Given data START
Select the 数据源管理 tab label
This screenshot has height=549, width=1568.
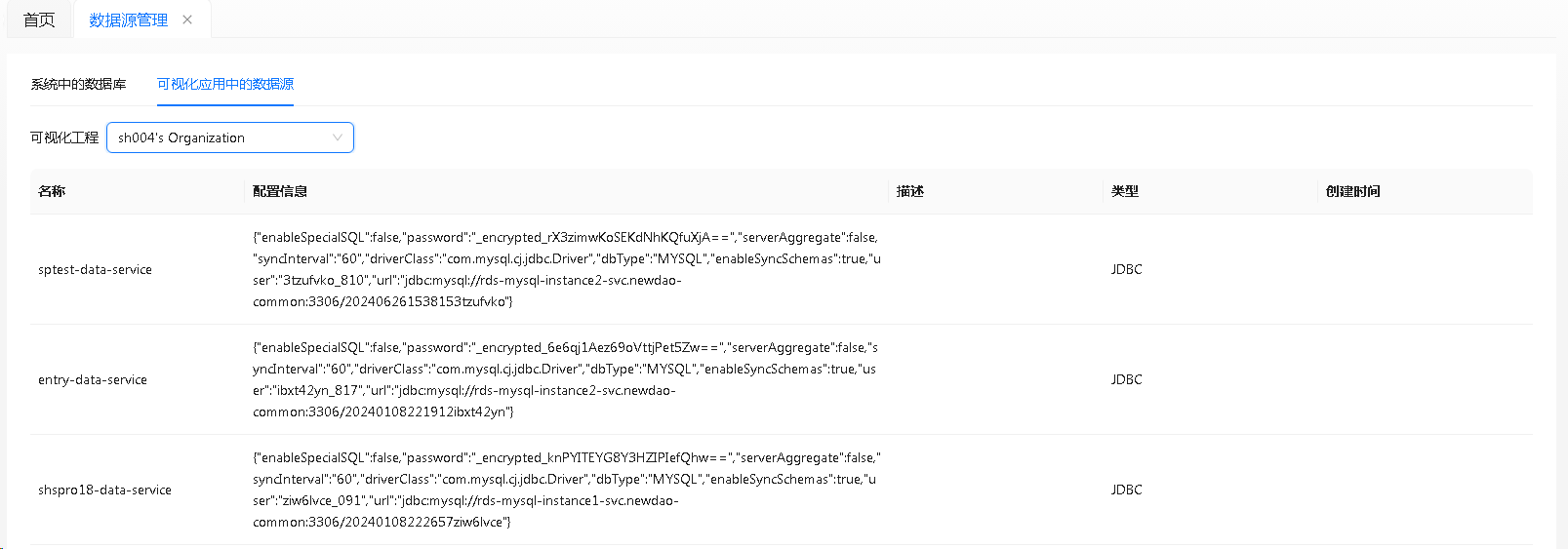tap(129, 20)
Given data END
Given data START
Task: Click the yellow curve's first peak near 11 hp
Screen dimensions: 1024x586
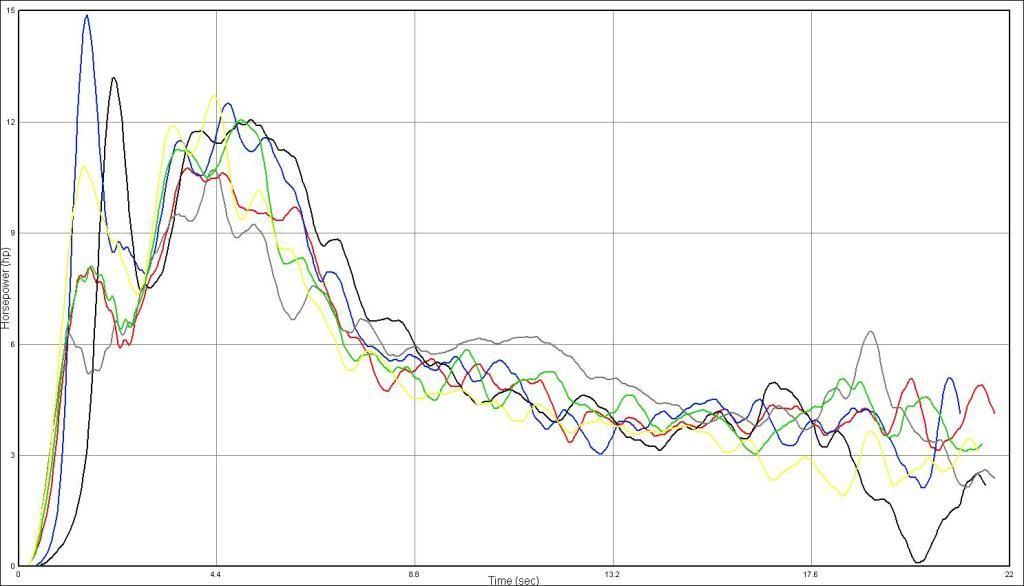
Given data END
Given data START
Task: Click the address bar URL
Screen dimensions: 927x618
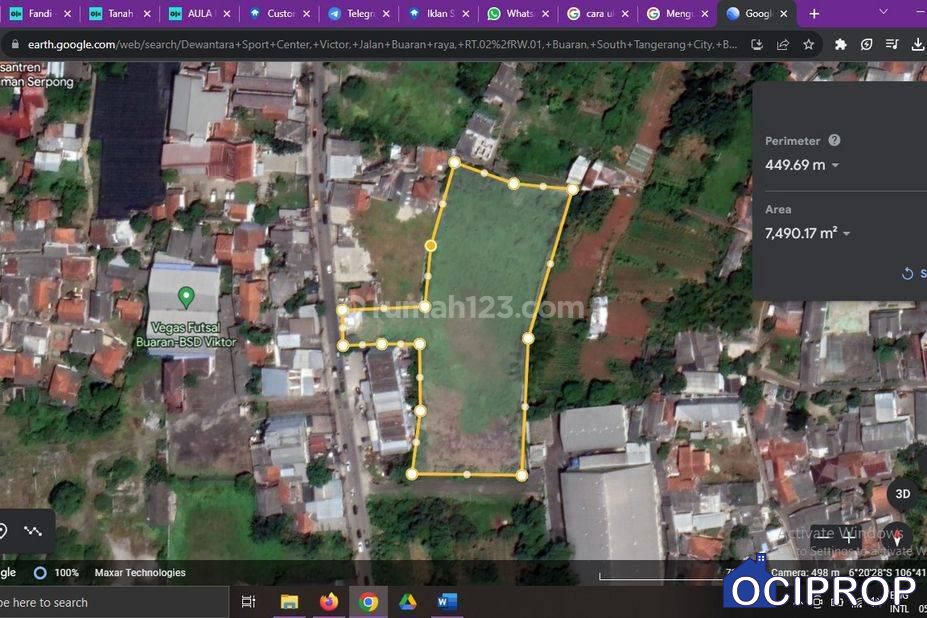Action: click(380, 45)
Given data END
Your objective -> Which lines of the data include the string "Task"? Copy each of them.

Output of the exercise ->
Task: Click the yellow curve's first peak near 11 hp
Task: Click the address bar URL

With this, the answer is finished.